Das war das Letzte, was sie wollte. Er stand so nahe bei ihr, dass sie fast sicher war, er könne das heftige Pochen ihres Herzens und ihren unregelmäßigen Atem hören. Gerade jetzt, da sie entschlossen gewesen war, sich völlig gelassen und unbeteiligt zu geben, musste ihr Körper sie verraten.
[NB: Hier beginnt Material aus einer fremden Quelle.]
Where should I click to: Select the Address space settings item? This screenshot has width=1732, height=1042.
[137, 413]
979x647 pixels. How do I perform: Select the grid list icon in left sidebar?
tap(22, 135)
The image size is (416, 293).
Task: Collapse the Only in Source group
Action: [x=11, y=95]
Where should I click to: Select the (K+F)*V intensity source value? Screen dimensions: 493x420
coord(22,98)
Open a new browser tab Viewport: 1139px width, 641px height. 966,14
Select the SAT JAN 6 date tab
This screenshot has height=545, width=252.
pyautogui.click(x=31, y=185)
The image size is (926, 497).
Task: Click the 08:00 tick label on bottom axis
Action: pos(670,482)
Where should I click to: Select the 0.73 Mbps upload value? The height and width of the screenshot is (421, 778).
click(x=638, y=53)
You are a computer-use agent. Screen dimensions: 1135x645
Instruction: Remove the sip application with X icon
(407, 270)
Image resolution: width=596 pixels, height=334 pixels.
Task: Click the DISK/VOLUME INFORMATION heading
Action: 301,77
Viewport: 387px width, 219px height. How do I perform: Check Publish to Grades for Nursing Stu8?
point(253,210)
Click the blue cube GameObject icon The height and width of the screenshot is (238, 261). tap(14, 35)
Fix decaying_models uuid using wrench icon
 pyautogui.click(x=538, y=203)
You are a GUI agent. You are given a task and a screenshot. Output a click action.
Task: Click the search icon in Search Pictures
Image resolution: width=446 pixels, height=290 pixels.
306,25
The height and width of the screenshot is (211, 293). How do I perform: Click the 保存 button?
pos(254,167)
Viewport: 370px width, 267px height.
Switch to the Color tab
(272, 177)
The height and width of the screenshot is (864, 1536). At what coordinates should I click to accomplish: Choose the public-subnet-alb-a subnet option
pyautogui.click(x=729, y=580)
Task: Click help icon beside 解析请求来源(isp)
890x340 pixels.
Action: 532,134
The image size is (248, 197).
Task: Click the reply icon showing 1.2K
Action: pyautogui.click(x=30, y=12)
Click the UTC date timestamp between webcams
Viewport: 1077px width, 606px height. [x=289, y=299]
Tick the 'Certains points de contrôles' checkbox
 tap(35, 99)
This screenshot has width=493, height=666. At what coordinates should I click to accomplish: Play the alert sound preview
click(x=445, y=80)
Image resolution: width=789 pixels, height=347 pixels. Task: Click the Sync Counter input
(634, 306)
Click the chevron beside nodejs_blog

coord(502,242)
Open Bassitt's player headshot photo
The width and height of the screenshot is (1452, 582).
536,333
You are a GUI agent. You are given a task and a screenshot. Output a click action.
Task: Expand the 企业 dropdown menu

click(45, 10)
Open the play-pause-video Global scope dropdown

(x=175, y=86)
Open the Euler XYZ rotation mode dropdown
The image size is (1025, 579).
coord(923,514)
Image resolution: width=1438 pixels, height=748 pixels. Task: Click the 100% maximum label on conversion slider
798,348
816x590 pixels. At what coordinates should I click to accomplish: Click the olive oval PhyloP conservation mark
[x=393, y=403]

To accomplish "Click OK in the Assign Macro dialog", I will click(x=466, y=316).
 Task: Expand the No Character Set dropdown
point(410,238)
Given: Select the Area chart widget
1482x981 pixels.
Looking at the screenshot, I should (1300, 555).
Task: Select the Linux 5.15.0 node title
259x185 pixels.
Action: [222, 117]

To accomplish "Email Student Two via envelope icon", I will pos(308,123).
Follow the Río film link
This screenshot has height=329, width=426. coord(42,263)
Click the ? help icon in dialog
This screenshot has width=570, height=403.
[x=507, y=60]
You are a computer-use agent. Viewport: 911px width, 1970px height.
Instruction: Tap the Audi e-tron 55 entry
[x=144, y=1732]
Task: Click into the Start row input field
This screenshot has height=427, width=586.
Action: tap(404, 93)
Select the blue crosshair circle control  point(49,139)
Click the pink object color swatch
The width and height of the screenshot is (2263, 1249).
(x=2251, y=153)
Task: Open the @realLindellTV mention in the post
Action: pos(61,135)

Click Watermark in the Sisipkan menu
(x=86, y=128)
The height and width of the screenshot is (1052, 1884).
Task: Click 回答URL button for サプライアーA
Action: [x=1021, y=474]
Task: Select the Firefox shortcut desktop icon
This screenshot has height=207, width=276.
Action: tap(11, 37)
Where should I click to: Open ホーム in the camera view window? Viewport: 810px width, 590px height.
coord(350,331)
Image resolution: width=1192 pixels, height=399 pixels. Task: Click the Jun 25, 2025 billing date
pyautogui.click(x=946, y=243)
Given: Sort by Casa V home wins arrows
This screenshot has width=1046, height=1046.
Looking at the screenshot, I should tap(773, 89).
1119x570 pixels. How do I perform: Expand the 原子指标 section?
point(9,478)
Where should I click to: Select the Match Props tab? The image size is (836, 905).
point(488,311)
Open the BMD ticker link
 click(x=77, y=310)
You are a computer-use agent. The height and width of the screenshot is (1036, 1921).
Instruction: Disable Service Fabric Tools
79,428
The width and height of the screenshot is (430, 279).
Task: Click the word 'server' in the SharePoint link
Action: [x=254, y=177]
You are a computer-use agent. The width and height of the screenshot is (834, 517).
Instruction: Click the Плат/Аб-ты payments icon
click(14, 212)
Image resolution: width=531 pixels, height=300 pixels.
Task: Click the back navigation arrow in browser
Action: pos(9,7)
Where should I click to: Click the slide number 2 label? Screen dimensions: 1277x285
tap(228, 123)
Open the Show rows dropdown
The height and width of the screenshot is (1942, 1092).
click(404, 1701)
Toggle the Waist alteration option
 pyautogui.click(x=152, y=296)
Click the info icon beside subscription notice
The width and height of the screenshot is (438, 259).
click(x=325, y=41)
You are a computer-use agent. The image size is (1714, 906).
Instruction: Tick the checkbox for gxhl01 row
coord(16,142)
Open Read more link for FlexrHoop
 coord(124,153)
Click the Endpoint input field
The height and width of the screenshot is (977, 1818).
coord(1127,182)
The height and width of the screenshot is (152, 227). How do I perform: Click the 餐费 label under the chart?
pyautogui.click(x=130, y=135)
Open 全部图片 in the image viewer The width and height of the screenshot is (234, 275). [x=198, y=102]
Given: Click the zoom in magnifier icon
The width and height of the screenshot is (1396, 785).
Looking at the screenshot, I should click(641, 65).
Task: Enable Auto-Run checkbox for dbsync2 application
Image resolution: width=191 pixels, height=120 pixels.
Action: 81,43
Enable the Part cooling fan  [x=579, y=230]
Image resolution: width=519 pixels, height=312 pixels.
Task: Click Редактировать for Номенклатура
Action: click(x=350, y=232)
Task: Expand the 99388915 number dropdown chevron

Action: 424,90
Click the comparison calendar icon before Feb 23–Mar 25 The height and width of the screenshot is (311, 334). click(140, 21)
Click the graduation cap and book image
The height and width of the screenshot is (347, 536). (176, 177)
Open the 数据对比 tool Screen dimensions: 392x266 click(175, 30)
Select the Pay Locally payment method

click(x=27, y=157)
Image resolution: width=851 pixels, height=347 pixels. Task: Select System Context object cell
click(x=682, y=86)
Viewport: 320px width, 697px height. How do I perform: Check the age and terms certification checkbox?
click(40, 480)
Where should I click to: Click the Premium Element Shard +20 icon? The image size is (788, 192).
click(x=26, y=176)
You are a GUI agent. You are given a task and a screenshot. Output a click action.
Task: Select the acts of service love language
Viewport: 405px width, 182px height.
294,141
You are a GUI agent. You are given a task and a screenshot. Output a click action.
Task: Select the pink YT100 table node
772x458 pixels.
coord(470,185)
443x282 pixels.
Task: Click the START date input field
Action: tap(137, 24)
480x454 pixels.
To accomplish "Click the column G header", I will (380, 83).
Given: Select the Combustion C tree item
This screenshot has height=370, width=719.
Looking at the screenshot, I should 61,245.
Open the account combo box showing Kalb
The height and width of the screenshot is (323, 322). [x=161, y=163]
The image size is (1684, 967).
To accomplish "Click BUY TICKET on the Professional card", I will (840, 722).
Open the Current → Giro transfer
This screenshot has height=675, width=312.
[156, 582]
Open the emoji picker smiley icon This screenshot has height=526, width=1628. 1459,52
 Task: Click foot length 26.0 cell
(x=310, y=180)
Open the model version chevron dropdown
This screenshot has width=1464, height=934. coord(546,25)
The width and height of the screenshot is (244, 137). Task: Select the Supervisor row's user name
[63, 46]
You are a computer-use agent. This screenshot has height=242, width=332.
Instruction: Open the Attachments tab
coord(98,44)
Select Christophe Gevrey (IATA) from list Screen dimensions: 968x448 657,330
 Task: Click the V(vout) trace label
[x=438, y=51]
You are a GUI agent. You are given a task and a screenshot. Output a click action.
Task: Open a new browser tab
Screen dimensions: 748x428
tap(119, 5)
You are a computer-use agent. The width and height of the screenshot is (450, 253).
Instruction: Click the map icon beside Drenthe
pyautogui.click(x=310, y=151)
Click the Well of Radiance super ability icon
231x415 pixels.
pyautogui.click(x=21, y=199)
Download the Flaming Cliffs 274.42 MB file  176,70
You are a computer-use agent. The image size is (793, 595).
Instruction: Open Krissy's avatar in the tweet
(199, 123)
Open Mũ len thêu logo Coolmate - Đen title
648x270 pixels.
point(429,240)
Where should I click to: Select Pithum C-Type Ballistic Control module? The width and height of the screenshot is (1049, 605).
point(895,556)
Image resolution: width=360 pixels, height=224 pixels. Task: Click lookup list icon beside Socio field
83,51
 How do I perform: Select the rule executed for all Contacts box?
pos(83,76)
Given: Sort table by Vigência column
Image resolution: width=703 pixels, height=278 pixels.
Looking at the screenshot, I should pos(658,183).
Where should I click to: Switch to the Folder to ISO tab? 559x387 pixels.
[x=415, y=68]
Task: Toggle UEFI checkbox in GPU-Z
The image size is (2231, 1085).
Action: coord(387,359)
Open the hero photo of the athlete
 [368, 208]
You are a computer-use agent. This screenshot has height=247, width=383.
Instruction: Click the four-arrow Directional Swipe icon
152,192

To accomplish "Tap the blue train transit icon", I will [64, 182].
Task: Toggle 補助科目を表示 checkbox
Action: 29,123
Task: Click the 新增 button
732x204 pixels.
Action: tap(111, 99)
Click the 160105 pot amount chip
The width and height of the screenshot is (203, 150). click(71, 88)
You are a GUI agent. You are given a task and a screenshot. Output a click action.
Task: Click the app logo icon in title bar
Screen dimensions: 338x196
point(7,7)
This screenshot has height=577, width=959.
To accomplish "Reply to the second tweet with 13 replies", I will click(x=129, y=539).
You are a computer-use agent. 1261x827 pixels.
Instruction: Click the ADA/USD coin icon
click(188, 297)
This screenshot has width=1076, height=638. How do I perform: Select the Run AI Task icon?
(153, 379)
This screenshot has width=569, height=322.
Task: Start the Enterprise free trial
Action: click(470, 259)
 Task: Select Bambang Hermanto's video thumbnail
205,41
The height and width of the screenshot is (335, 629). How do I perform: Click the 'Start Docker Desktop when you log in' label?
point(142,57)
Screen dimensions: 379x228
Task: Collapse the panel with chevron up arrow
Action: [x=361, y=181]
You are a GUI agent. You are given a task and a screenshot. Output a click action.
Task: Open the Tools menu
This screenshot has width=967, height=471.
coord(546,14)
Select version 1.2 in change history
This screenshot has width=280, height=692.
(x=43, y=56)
„Dann könntest du aber nicht mehr so tun, als wäre ich gar nicht da. Das würde ja all deine Pläne über den Haufen werfen“, stichelte Grace und verbarg ihre aufgewühlten Gefühle hinter einer unbeteiligten Miene. „Ich komme auch ohne deine Hilfe aus. Ich bin nämlich gerade fertig.“

Grace nahm den fallen gelassenen Teller aus der Spüle und stellte ihn in den Trockenständer. Danach ließ sie das Wasser ablaufen.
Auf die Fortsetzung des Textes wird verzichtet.